Last night was the school Halloween dance. Just a bunch of over-tired over-sugared kids who had lost half their costume running around like mad things, but strangely beautiful all the same. The younger grades went first, and played a manic dangerous game of tag through the smoke machine smoke and disco lights, with Thriller playing over and over in the background. And then the older kids took over the gym and played a more fraught game of tag, because social anxiety increases with every passing year. Some of the girls danced, but the boys raced around the edges, or walked around looking cool and handsome with their hands in their pockets (that’s my Malcolm, of course.) I was in charge of the pumpkin-pong game, the object of which is to bounce ping pong balls into plastic pumpkin buckets. I didn’t think there would be a lot of takers (Girls and boys and Thriller, what do they need pumpkin pong for?) But they loved
it. And the ones that loved it really really loved it and came back time and time again. I became caught up in the excitement; I cheered when they got one in and I was disappointed for them when they didn’t. I was supposed to collect tickets for the game, but the whole exercise demonstrated my woeful inability to make money in real life. If they got one ball in, they got their ticket back, and they almost always got at least one ball in. They got a free turn if they helped me collect the balls that skittered away from the buckets. They got a few extra balls to pitch if they looked disappointed enough at the end of their turn. Toby asked if he could have a free turn because he was my neighbor, but I had to draw the line at that kind of political pandering…handing out favors to the constituents in my neighborhood! Where would the corruption end? (I gave him a free turn if he promised to get one in, which he did.) If you said to the kid, “You’re really good at this.” Or “You’ve got the best score yet.” The kid always came back to play again. This is either an easily exploited cynical ploy to get children hooked on gambling for life, or a testament to the power of encouragement. After all, they didn’t win anything except a chance to try again and a pat on the back from somebody else’s mother. But if they felt that they were good at it they wanted to try again, they wanted to be better at it. They wanted to practice and refine their technique. They weren’t worried about who was watching them, and if they had one bum turn, it was seen as a minor setback, a reason to try again and do better. It’s a lesson to us all, a pumpkin-pong life lesson. As you go about your day remember to say, “Good job, kid, you’re really good at this!” and give a nice big pat on the back to everyone you meet.

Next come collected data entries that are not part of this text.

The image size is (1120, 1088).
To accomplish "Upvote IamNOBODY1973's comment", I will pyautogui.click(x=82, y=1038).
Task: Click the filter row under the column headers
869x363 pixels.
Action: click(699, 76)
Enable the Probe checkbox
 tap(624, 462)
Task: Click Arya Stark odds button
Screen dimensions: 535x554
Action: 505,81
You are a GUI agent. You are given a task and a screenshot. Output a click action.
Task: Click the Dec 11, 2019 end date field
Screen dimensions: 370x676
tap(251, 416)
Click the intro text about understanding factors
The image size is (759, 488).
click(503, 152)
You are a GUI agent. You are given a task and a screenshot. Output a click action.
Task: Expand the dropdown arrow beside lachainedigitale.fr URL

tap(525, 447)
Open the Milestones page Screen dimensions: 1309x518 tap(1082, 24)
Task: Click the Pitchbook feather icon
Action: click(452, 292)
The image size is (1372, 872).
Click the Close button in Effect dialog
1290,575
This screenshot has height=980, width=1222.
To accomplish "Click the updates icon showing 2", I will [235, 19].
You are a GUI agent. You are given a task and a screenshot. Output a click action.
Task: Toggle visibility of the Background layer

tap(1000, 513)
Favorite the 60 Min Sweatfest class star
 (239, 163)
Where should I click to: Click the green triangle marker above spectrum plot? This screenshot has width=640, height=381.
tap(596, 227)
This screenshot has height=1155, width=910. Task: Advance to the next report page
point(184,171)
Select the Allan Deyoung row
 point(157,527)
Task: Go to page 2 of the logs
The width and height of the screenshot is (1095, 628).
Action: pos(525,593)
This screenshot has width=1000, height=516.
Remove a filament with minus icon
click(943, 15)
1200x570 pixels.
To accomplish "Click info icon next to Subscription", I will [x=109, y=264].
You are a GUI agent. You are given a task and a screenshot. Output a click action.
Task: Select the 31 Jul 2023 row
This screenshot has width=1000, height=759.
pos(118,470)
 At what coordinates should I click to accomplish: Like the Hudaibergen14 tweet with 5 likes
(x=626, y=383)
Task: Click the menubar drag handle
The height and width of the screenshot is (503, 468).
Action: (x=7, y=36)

This is more of a serving suggestion than a recipe. You take some firm polenta stir in some cheese and herbs, let it set, slice it quite thin, coat with olive oil, and broil on both sides until crispy. Then you top it with whatever you like. I used mozzarella, black olives, fresh tomatoes and capers, but you could use pesto or red sauce or anything you like!
Here’s Monster Mash
Make the polenta according to the directions on your polenta package. I used the quick-cooking polenta, and added less water than it called for so that it would be quite firm. When it’s nearly done cooking, add salt, black pepper, smoked paprika (about 1/2 teaspoon), 3 sage leaves, chopped, and about 1 cup of smoked gouda. Line a tart pan with tin foil, and pour the polenta in, smoothing the top. Let it cool in the fridge for a couple of hours. Cut it into wedges. Coat it generously on both sides with olive oil, and put it under a broiler until it’s crispy and starting to brown, fifteen to twenty minutes. Turn it from time to time so that it gets crispy on both sides.
When cool enough to handle, slice each piece in half laterally. Arrange in a circle, soft-side up. Sprinkle cheese, spread sauce, and add toppings that you like.
Preheat the oven to 425, and bake the pizza till the cheese is melted. And that’s that.